■ **INSTRUCTIONS FOR THE TASK**
Below are the entries; return every line among them that holds the word "agent".

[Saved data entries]
━━━
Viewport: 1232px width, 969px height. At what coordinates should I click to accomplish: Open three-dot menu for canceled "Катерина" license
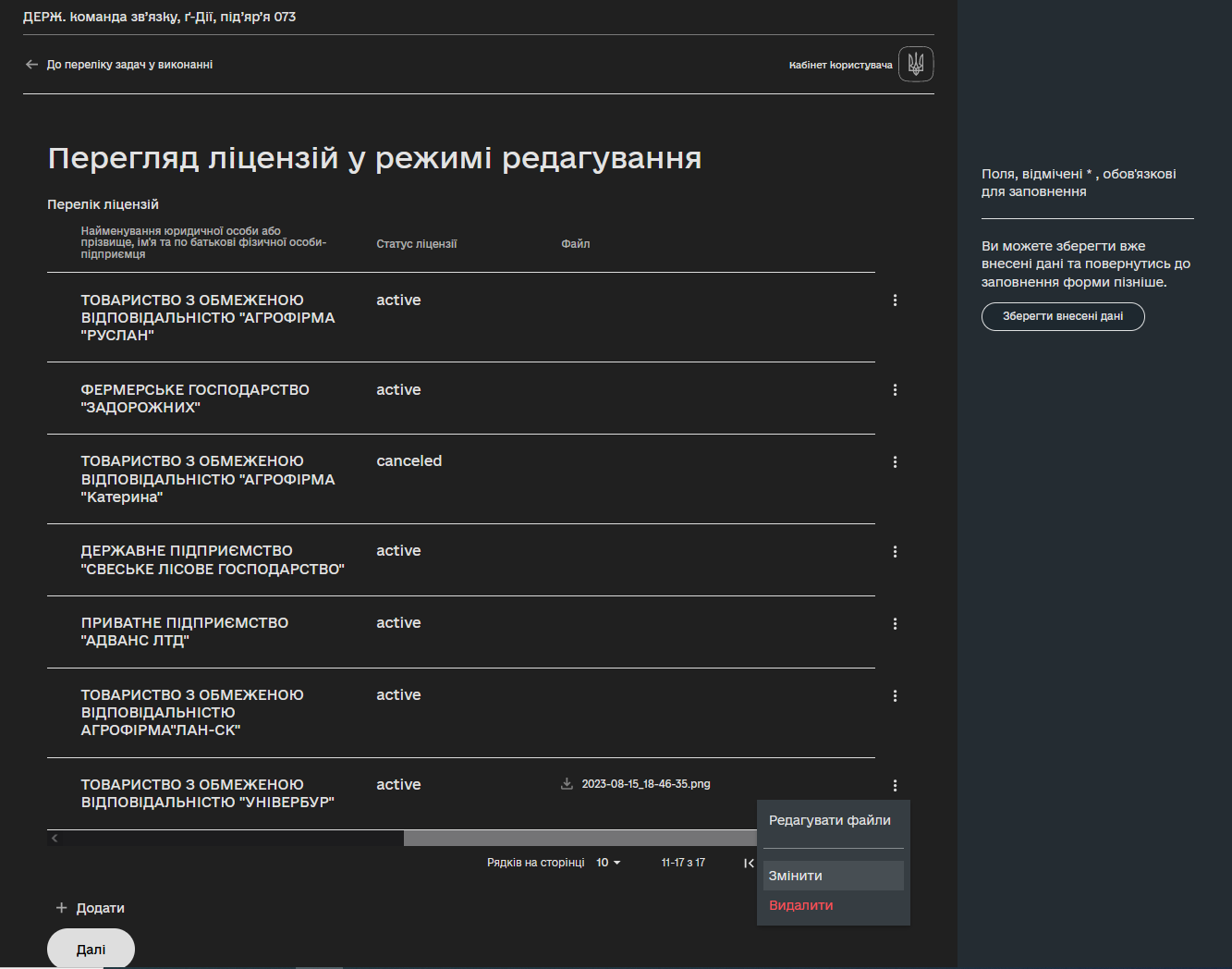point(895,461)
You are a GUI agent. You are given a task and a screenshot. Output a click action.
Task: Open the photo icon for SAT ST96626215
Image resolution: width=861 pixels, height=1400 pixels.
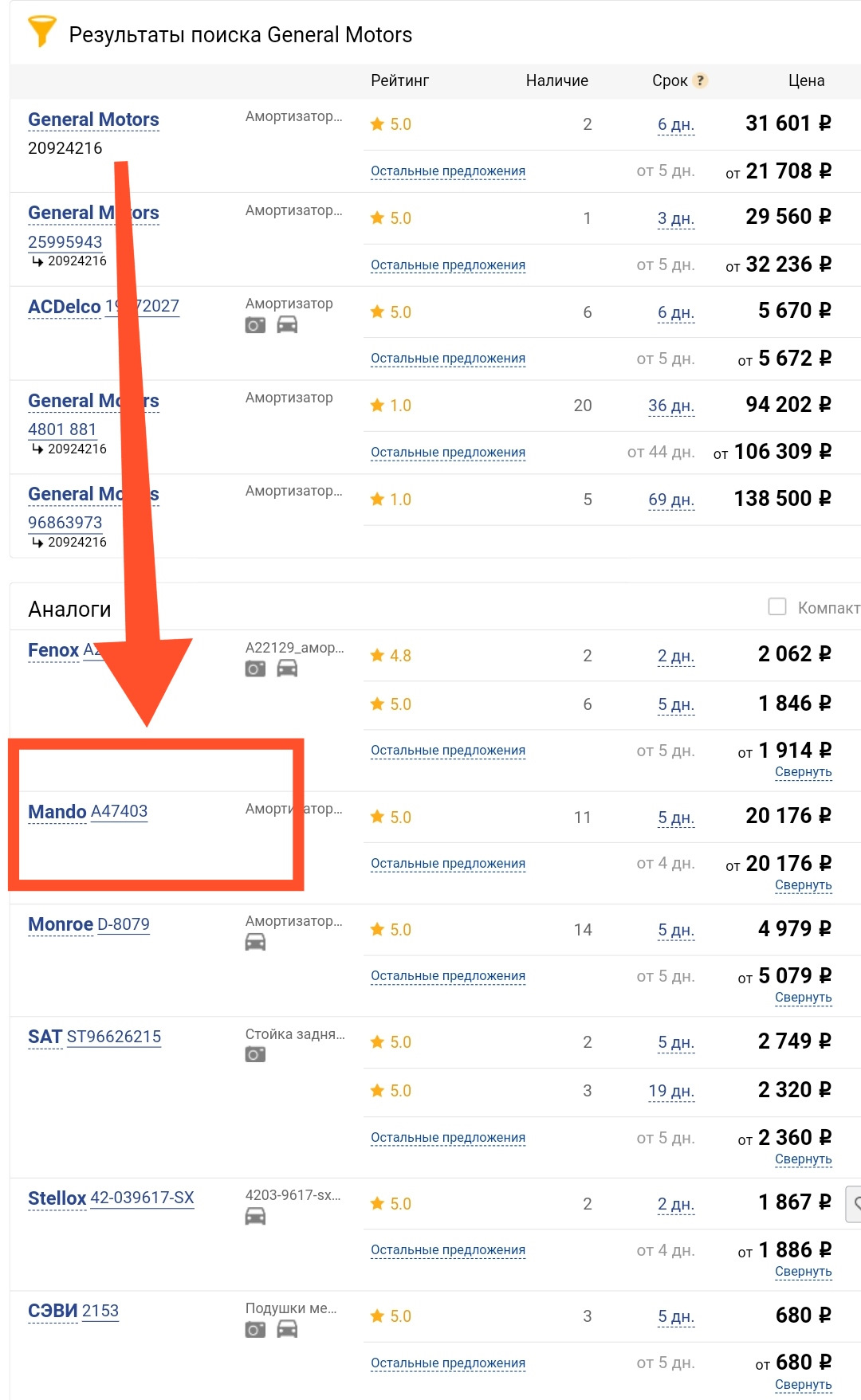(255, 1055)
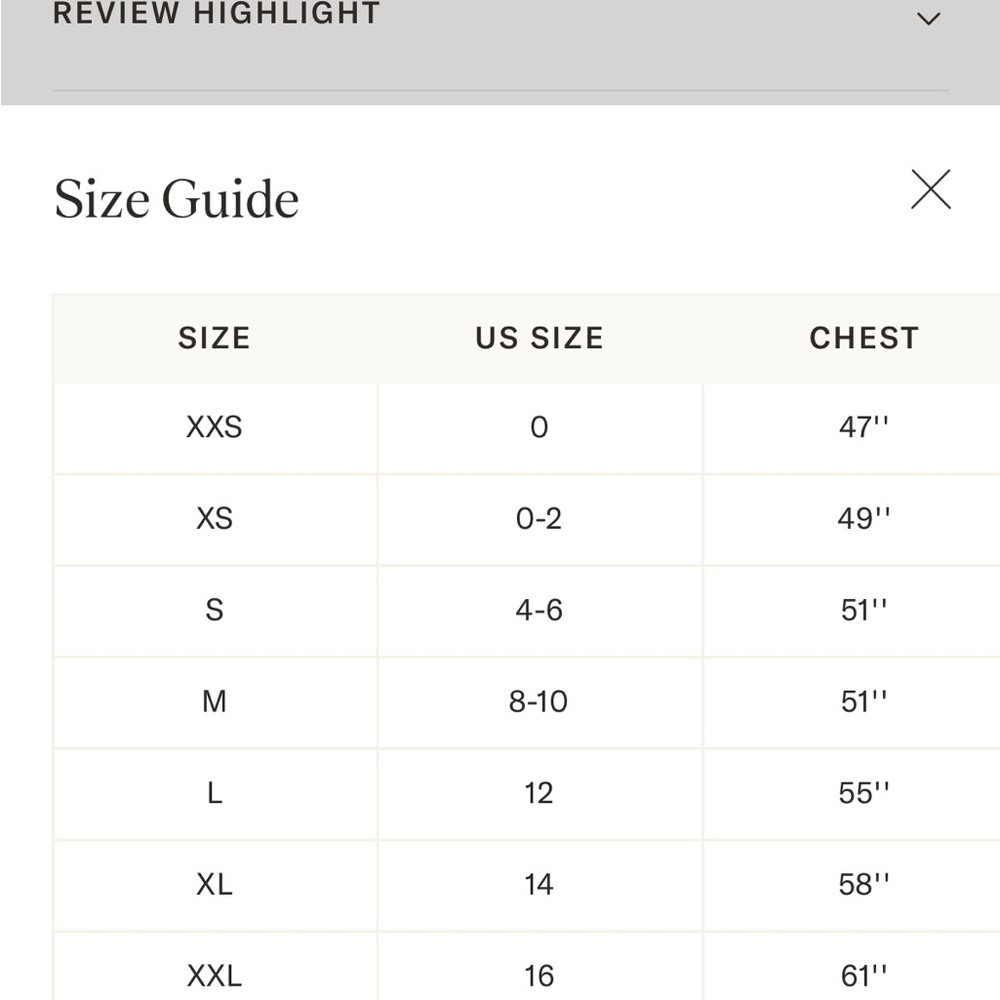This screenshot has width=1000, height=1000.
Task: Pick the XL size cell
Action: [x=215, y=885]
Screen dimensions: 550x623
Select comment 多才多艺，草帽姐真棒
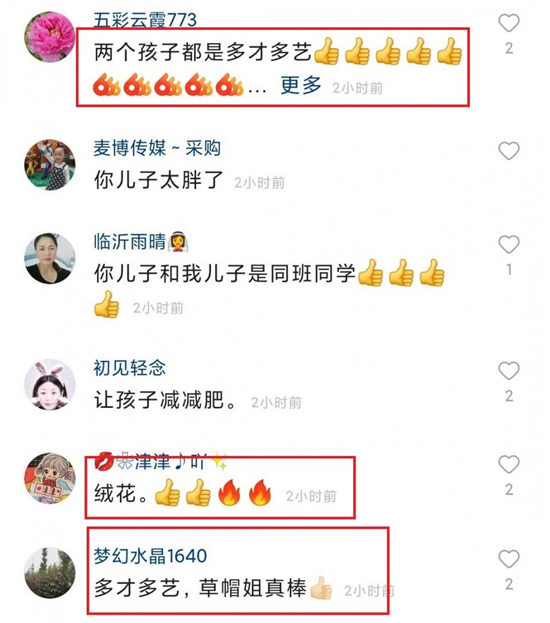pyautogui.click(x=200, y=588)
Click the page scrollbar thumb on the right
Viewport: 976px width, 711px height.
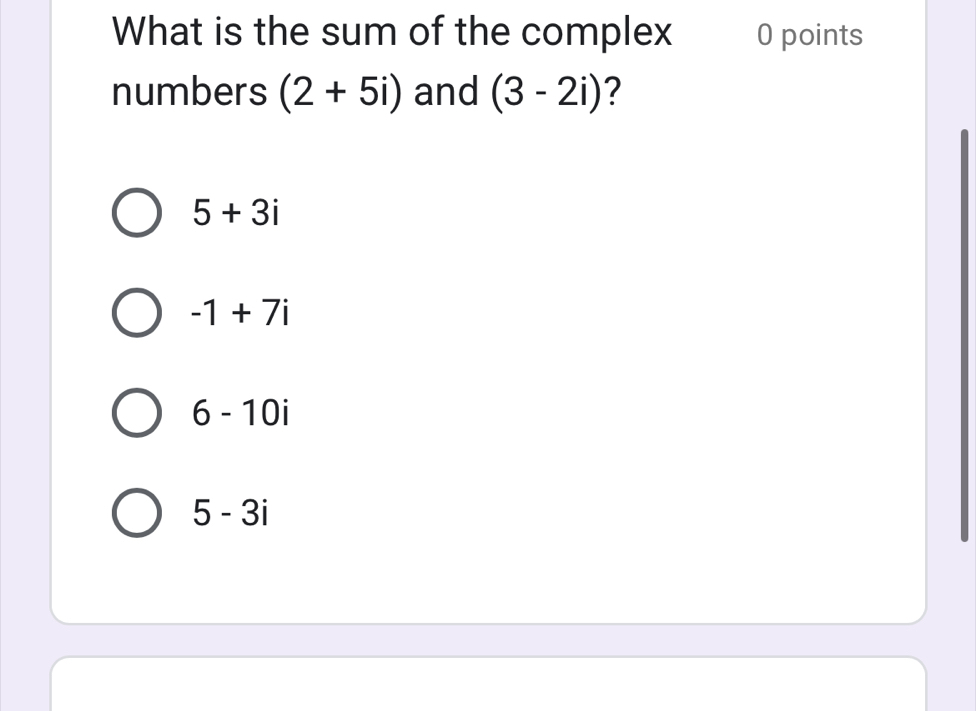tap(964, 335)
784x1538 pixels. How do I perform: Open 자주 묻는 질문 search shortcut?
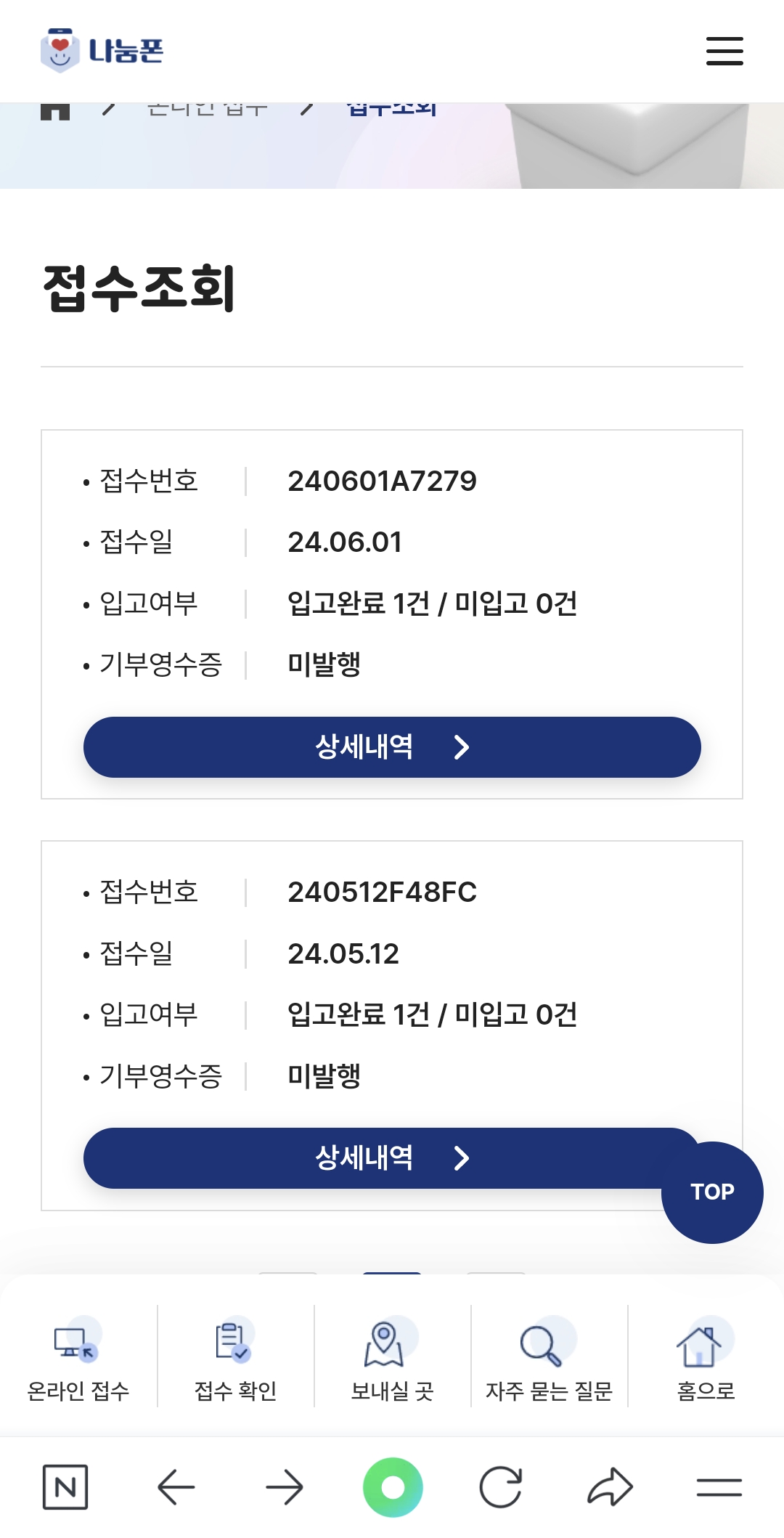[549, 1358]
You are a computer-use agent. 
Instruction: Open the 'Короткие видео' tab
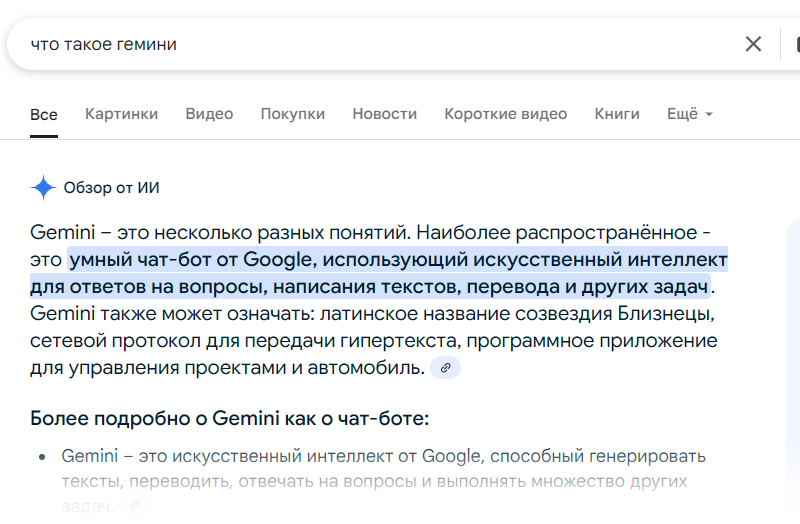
━━━
■ **TASK SOLUTION**
You are a GUI agent. You are given a task and a screenshot. Output a click action.
You are a computer-use agent. 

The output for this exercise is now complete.